I don´t wanna defend Corbyn’s leadership as being perfect. Far from it. There is much that I have to complain about the leadership of the Labour party, for example I think that they are very conventional when it comes to Economics. I think that they are quite conservative, I would like them to be bolder than they are and I would like them to pay attention to the finance sector, because they focus mainly on social issues. So I´m not defending them as being perfect; but in that environment, if you like to think of politics as war by other means, the enemy is hurting itself, they are all attacking each other and we don´t use that opportunity. So that´s the biggest mistake you can make in politics, so for the Blairites to recover from that, it´s gonna be very hard.

Could you go a little bit deeper into that? Which kind of economic policies would you like to see from Labour…

As you know I advise the Labour party and they like to talk about putting up taxes. And I say: «No, no, no, you don´t need to put up taxes. You know what you need to do. You need to increase employment and about all, you need to increase well paid skilled employment. Why? Because an employee that is payed well pays more taxes and that can pay down your debt». So the best way to increase taxes is by increasing wages and by increasing employment. In the Summer Course, I was listening to a Podemos member of Parliament (in Madrid’s regional parliament), Eduardo Gutiérrez, and he was telling us how shocking are the statistics here for the wages since they have fallen dramatically. That’s what’s hurting the government, as well as hurting the banks, as well as hurting the people. So this is like a self-inflicted wound on the government and on the banks. Never mind, the damage that is doing to young people, to the Spanish youth who don’t have work or a good work. This is a phenomenon that we have in Britain: our government boast that we have full employment but it means that young people are getting part time, unsecured, and in Britain we called them zero hour contract jobs. And their ambition is to become a barista, to be so skilled that they can deliver big coffee. Well, we would like our young people to have even higher ambitions than that. I appreciate a good coffee, but I want to see young people become architects and mathematicians and engineers and philosophers and artists.

So all this complains about the lack of coordination and efficiency from Jeremy Corbyn’s leadership were just noise or did they have any substance?
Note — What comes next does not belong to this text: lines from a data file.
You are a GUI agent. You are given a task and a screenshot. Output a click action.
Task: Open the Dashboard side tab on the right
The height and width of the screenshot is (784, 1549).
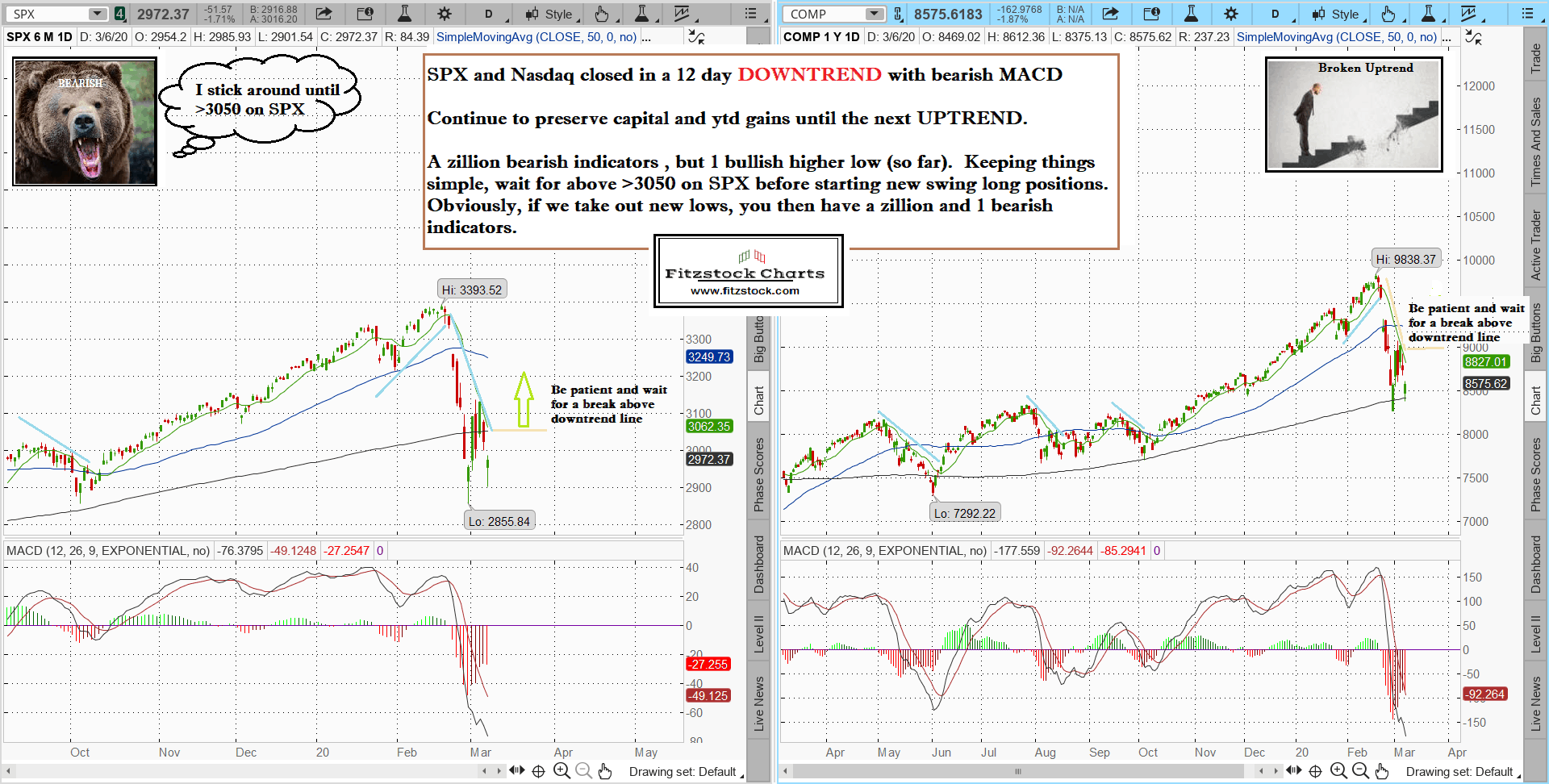[1535, 564]
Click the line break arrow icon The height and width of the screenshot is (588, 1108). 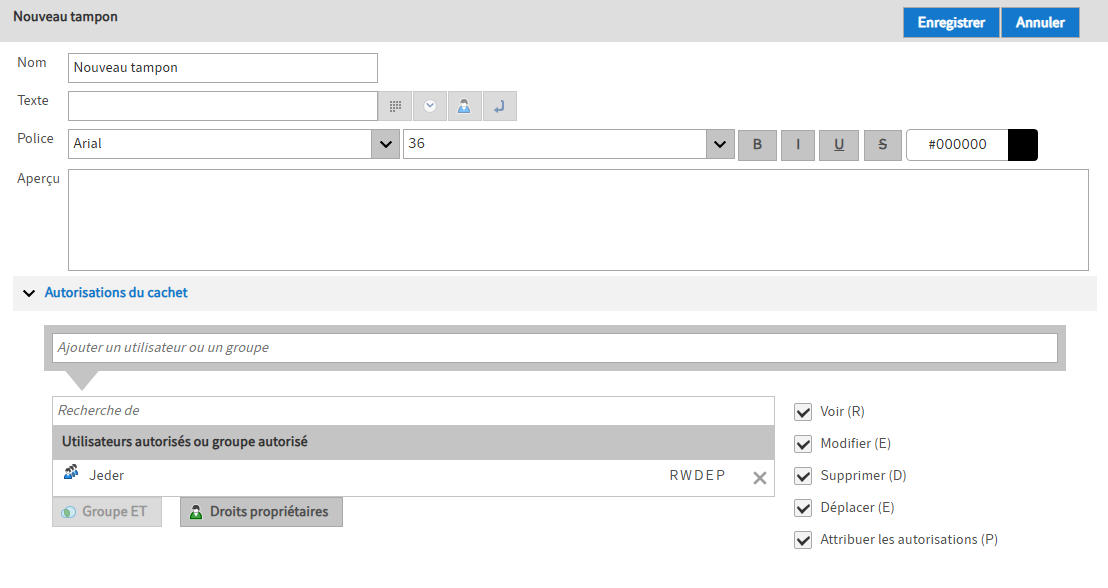(500, 106)
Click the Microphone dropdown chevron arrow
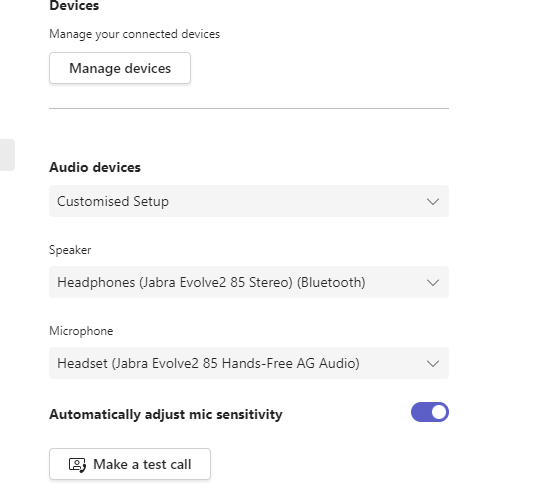This screenshot has width=543, height=500. (x=433, y=364)
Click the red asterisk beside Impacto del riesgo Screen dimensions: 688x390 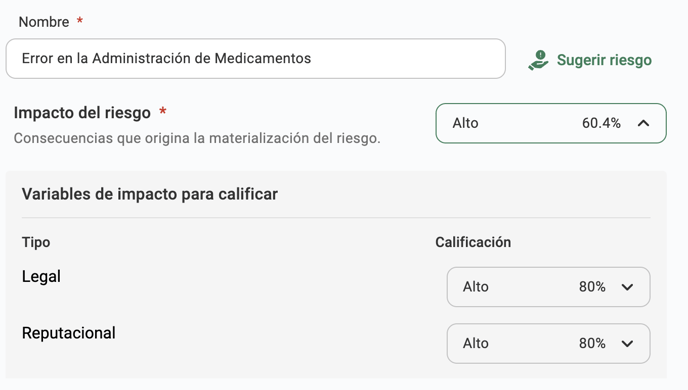[x=163, y=111]
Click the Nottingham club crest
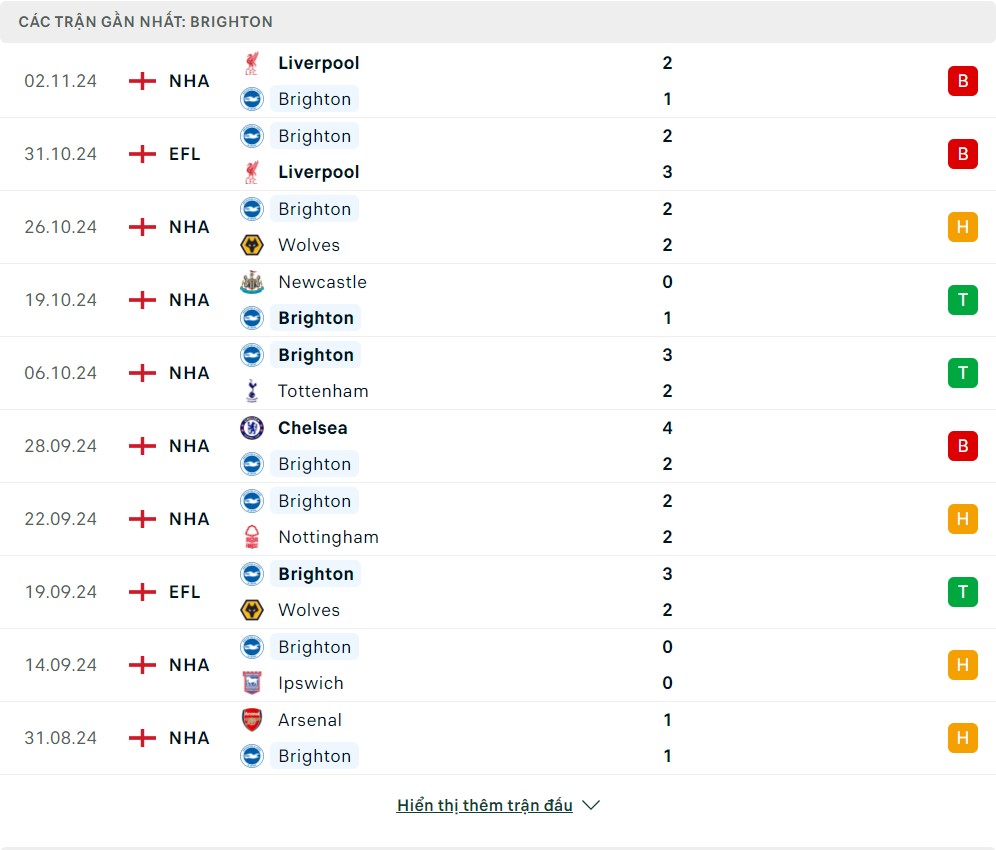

There was some substance to that, but the thing you need to know is that they had very little resources. I know from the treasury team that when they were elected and arrived to the Labour party offices in the House of Commons, all the computers had been taken by the old team. Petty little things like that. So they had to start from scratch and they have to start employing people and they had difficulties also with the Labour party HQ. So I´m not saying they could not have handle it better but it was tough. Now that they have a bigger share of the vote, they´ll get more money and they´ll become more efficient. So I think some of the criticism was unfair given the toughness of transition. Plus there was a lot of racism with the attacks on them which were really unreasonable with Diane Abbott and so on. I am not for a moment suggesting that they got it all together but what they have are the principles of decency, honest and the electorate is hungry for that kind of politicians.

Podemos in Spain has been compared to the Corbyn phenomenon and is even receiving very similar critics against them… you have shared a seminar with them, here in El Escorial… What are your views about this?
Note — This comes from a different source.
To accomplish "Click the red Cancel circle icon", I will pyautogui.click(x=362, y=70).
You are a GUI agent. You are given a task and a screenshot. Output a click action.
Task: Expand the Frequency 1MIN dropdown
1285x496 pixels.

To be honest I know very little about intern politics of Podemos and I don’t want to comment on them because of that, but what impresses me is that they have these summer schools, that they take these issues seriously. Certainly the advisors do. I´m not so sure about whether the politicians are getting a grasp of the economics and of the finances and of the policies that are necessary to make Podemos successful. I think sometimes politics is just to sexy by itself and there is less interest in the hard graft of getting economic policies right, but what I have seen this week is the very seriousness in which they are addressing some of the economic issues and that encourages me but I can’t comment beyond that.